Example Pipeline on GitHub¶
The example ML4Audio pipeline demonstrates the following points based on 200 wav files:
- Dataset loading, PyTorch Dataset class, PyTorch Dataloader
- Audio Signal processing routine that we discussed today
- How to use a PyTorch Model (CNN) to generate predictions based on a log mel spectrogram
- Simple data augmentation techniques (masking time frames, masking frequency bands, mixup, time rolling)
- A training loop implemented with Pytorch Lightning
- Logging implemented with Weights and Biases
- Some of the best practices we discussed
Your next tasks¶
Until 02.04.25 (one week)¶
Prepare a short presentation (10 minutes) introducing the baseline system for your task.
- The baseline code will be available by the end of this week or early next week for Tasks 1, 6, AES QVIM.
- For Task 4, the baseline may be released sometime next week. If your baseline is not yet available, prepare your presentation based on a relevant related system, and include the same key aspects listed on the next slides — as if it were your baseline.
Until 02.04.25 (one week)¶
- Aspects to look into:
- What datasets is the baseline trained on?
- What kind of input representation is used (e.g., log-mel spectrogram, waveform)?
- Are there any data augmentation techniques (e.g., mixup, SpecAugment, noise injection)?
- What neural network architecture is used?
- What loss function is used?
- What evaluation metric is used?
- On what validation/test split is performance reported?
- How long does it take to reproduce the baseline system?

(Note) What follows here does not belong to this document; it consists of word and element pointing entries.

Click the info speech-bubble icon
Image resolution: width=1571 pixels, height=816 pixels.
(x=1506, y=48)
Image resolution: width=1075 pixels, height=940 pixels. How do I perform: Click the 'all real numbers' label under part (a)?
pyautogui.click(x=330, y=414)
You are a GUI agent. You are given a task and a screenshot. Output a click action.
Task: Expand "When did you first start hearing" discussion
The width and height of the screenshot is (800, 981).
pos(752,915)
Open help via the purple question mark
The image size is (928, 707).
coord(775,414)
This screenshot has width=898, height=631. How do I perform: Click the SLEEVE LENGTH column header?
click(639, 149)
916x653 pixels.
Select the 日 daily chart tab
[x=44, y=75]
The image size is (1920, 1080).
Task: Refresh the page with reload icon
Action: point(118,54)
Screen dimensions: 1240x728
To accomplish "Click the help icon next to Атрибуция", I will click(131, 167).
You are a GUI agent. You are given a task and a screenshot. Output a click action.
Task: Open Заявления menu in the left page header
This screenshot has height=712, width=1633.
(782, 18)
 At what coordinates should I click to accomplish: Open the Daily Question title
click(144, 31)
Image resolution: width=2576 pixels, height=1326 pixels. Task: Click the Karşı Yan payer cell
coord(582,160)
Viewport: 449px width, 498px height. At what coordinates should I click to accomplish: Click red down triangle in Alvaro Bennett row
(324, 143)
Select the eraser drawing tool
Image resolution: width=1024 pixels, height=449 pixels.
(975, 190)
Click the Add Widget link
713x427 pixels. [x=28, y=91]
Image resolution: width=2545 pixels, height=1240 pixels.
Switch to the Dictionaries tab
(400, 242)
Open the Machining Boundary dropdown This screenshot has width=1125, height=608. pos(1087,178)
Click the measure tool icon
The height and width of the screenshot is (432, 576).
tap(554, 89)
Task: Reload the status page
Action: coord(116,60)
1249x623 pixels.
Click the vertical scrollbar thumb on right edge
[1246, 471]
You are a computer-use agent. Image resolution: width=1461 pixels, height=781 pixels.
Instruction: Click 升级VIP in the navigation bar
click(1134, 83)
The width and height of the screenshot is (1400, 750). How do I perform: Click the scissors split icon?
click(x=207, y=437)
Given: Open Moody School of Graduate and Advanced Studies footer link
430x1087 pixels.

- Are there any class imbalances or domain shifts the baseline does handle (or not)?
- What optimizer and learning rate schedule?
- What are the key hyperparameters (batch size, learning rate, etc.)?
- How far is it from the SOTA?
Until 09.04.25 (two weeks)¶
- Prepare a presentation (10 minutes).
- Successfully reproduce the baseline results and show us the logged metrics.
- Let us know soon if you encounter any problems.
- Tell us about your plans for improving the baseline over the easter break.